Date & Time
Sunday, October 15, 2017
Off Off Campus
Stony Island Arts Bank, 6760 S. Stony Island Ave, Chicago
Initiated by the former President of Senegal and leading Pan-Africanist Léopold Sénghor, The First World Festival of Negro Arts (FESMAN) took place in Dakar, Senegal in 1966. With the participation of over 45 countries, the festival showcased visual art, music, literature, dance, and film from across the diaspora. William Greaves’ film captures the spirit of the event and provides unparalleled insight from the perspective of the African American delegation. Based on the 1969 novel of the same title, The Spook Who Sat by the Door is an example of “blow-back” film intended to show the consequences of covert operations. Set in Chicago, the film chronicles the struggles of the Central Intelligence Agency’s first black agent, who eventually leaves the CIA and trains Chicago’s black youth to become Freedom Fighters. The screenings are followed by a small reception.

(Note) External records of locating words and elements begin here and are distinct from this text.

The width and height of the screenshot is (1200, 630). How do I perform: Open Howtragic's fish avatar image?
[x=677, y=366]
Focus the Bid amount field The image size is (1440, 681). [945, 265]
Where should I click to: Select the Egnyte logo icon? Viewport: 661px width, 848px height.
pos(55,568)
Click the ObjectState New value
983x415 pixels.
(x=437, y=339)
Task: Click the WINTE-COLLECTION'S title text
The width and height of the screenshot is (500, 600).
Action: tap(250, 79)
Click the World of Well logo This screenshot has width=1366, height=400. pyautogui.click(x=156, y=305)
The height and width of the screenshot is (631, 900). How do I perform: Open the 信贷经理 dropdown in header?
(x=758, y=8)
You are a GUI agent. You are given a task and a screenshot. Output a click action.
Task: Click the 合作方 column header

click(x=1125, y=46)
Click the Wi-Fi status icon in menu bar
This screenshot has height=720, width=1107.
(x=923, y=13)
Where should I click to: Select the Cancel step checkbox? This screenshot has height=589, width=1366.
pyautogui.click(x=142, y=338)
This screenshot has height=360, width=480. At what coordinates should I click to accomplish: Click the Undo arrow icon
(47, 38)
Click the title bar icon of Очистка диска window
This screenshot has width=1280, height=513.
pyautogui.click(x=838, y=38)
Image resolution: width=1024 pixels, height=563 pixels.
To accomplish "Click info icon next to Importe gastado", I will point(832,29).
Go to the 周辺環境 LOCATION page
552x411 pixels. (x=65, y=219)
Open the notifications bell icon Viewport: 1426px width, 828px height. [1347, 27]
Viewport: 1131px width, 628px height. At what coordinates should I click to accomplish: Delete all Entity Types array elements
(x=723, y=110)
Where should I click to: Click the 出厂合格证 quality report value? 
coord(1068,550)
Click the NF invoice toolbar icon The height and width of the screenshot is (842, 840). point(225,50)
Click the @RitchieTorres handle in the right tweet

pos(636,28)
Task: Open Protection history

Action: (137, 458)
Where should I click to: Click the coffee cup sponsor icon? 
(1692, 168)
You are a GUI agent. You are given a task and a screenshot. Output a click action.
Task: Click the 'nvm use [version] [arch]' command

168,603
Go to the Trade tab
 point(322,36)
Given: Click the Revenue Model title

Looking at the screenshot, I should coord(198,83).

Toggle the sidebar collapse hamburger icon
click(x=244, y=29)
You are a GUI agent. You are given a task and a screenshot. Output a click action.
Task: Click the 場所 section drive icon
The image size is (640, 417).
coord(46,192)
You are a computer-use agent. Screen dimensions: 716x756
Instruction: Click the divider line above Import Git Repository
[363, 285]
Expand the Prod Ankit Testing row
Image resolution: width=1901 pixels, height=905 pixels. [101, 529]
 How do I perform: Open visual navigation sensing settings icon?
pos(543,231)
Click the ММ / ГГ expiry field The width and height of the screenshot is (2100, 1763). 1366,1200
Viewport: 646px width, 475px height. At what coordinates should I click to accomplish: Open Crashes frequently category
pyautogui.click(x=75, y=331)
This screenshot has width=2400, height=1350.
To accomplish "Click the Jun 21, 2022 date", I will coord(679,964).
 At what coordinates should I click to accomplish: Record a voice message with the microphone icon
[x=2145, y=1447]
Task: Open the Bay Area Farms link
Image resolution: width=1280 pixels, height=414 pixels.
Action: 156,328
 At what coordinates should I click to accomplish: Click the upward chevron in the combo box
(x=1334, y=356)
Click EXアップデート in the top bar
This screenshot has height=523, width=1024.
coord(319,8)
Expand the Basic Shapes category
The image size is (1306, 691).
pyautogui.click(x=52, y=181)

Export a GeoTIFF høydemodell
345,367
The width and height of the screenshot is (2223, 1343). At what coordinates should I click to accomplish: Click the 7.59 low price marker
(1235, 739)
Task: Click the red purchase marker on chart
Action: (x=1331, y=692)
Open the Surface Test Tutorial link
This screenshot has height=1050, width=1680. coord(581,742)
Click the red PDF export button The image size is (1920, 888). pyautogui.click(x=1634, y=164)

Presented in partnership with Black Cinema House.
What does it mean to return—to a cultural history, to a movement, and to the site of Africa in developing an artistic language?
Taking place from October 13 through 19, 2017, Returns considers the aesthetic and sociopolitical ramifications of Pan-Africanist movements of the early to mid-20th century, which sought to garner connectedness and solidarity among Africans on the continent and those of African descent living internationally. Returns features conversations that unpack the different meanings and uses of the term Pan-Africanism across the diaspora, looking to the ideas spearheaded by prominent scholars such as Marcus Garvey, W.E.B. Du Bois, Aimé Césaire, Kwame Nkrumah, and Léopold Sénghor. With a particular focus on activities in Chicago, Returns also explores trends of Afrocentrism in artistic practices and social movements in the city from the 1960s into the 1970s, alongside reflections on the global Pan-African cultural festivals of the era including FESTAC ’77.
Returns is part of a multiyear research project, public program and online platform that explores the history of Pan-Africanism and its articulation in the art and culture of the contemporary African Diaspora, entitled The Ties that Bind: Waves of Pan-Africanism in Contemporary Art and Society. The Ties that Bind creates space for critical discourse and art production, and engages a multigenerational and international group of artists, scholars, and curators across three public forums or "congresses" taking place in Chicago.